Crowd Sourced Fundraising: Kickstarter vs Indiegogo

I recently became aware of the crowd sourcing platform "Indiegogo" and, as the survivor of a successful Kickstarter campaign (Kenosha Festival of Cartooning), I thought I would share a little of my experience with that platform and why I might consider using Indiegogo for my next project.

Kickstarter - Pros:

1) Kickstarter currently has much higher name recognition than Indiegogo. Name recognition will not help you very much in terms of actual dollars pledged via the kickstarter site itself but it helps enormously when you are trying to spread the word that you are crowd sourcing a project. I personally did not get much funding from casual Kickstarter browsers. But tying the project to Kickstarter did help the project get coverage on other online news sites and blogs.

2) Kickstarter has rules for its projects and funding that gives backers the impression that the project has been vetted. This probably allows backers to support projects with confidence that they are not being scammed in some way.

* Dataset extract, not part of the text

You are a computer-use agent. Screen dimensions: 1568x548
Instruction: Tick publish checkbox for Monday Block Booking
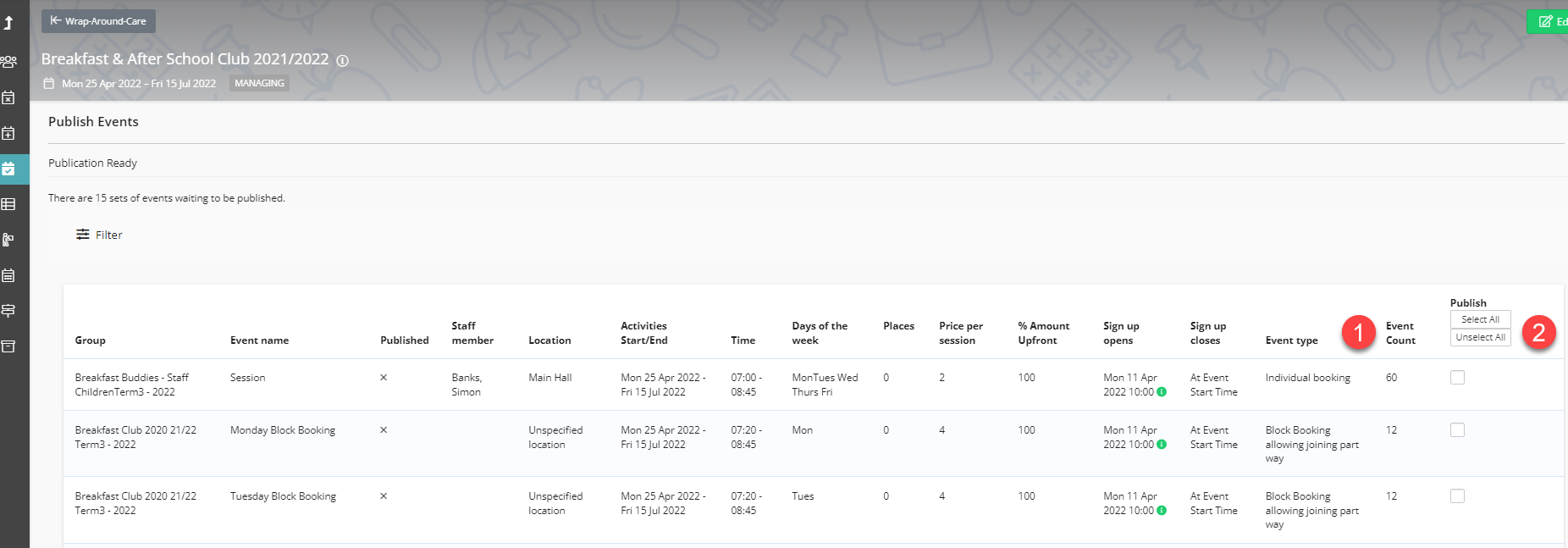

3) Getting my Kickstarter project approved was a little nerve wracking but, once the process was underway, the site was very easy to understand and work with.

Kickstarter - Cons:

1) Kickstarter offers only "fixed funding" which means that, if you don't 100% make your goal, you get NOTHING. Nada. When I would tell people this, they were often surprised and thought it was stupid.

I can only feel that Kickstarter sticks with this model because they feel that it creates a sense of urgency among backers that makes them more active supporters. More active supporters are more likely to raise their pledge if they feel the project is in jeopardy and also twist the arms of their friends to become backers as well.

Believe me, if you don't have active backers who REALLY, REALLY want to see your project succeed, it won't.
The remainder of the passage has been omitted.